Während die erste Namensgebung „Friedrichstraße“ an den Steinkohlenbergbau erinnert, ergibt sich die Umbenennung in „Am Bliestollen“ im Jahr 1929 aus dem Erzbergbau. Mit der Errichtung der Henrichshütte in Hattingen ab 1854 gab es einen großen Bedarf an Erzen für die Eisen- und Stahlerzeugung. Im Rauterdeller Siepen lassen sich zwei kleinere Bleierzfunde nachweisen. Am unteren Ende der Hülsbergstraße gab es ab 1864 den Tagebau „Silberkuhle“ und an der heutigen Blankensteiner Straße ab 1863 den „Stolln von Stiepel“. Dieses Bleierzvorkommen wurde im Jahr 1627 das erste Mal urkundlich erwähnt.

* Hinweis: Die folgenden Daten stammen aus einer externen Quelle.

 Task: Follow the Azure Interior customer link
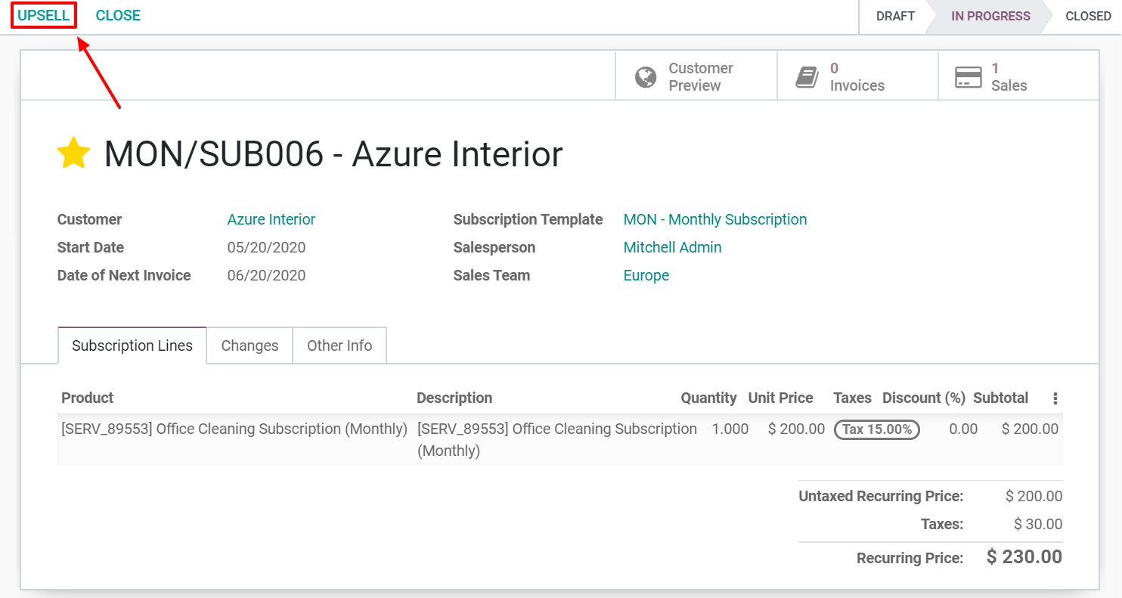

Die Bezeichnung für diesen Bleierzstollen hatte sich wahrscheinlich im Volksmund erhalten und wurde in der Plattdeutschen Sprechweise „Bliestollen“ überliefert. Eine nennenswerte Erzförderung hat übrigens zu keinem Zeitpunkt stattgefunden.
Neben dem Malakowturm als prägendes Bauwerk der Straße gibt es als zweites nennenswertes Gebäude die ehemalige Wirtschaft Westerberg, seit jeher ein beliebtes Ausflugs- und Gartenlokal. Heute ist dort das Restaurant „Waldhaus“ beheimatet.
Nicht vergessen werden darf auch der ehemalige Steinbruch, der an der Ecke der heutigen Blankensteiner Straße und Krockhausstraße gelegen war. Es wird überliefert, dass die Steine für den Malakowturm aus diesem Steinbruch stammen.
Klaus says
Ich war als Kind oft mit meiner Mutter und meinem Bruder im weitmarer Holz unterwegs und auch am Waldhaus.
Den Turm haben wir Kinder immer als Mäuseturm bezeichnet,warum auch immer. Schöne Zeit und schöne Erinnerungen.
Friedbert says
So ein Zufall, ich habe gerade nach Mäuseturm Weitmar recherchiert, da wir den Turm als Kinder auch nur unter dem Namen Mäuseturm kannten (Zeit zwischen 1965-1970). Daneben war das schöne Lokal. Süßigkeiten konnten wir am Fenster eines kleinen Kiosk kaufen, Proviant für unsere Radtouren von Weitmar zum Freibad in Welper. Wäre schön mal wieder dorthin zukommen.
Ralf Milius says
Lehreicher Bericht, nette Kommentare! Angenehme Erinnerungen an eine wunderbare Zeit und an einen besonderen Ort, da kann ich mich nur anschließen. Als “Mäuseturm” hatte ich den Turm gar nicht mehr auf dem Schirm, wohl aber den kleinen Kiosk, wo es ein Wassereis für mich gab. Auch ich war als kleines Kind mit meiner Mutter am Bliestollen und als Grundschüler waren wir oft zu Fuß, mit dem Fahrrad im Weitmarer Holz unterwegs und im Winter liefen unsere Schlitten bis hinunter zum Bliestollen (Zeit ca. 1967-1977). Seit über 30 Jahren bin ich schon ein Fan des “Waldhaus” und finde, der Bliestollen ist einer der idyllischsten Plätze, die man sich vorstellen kann.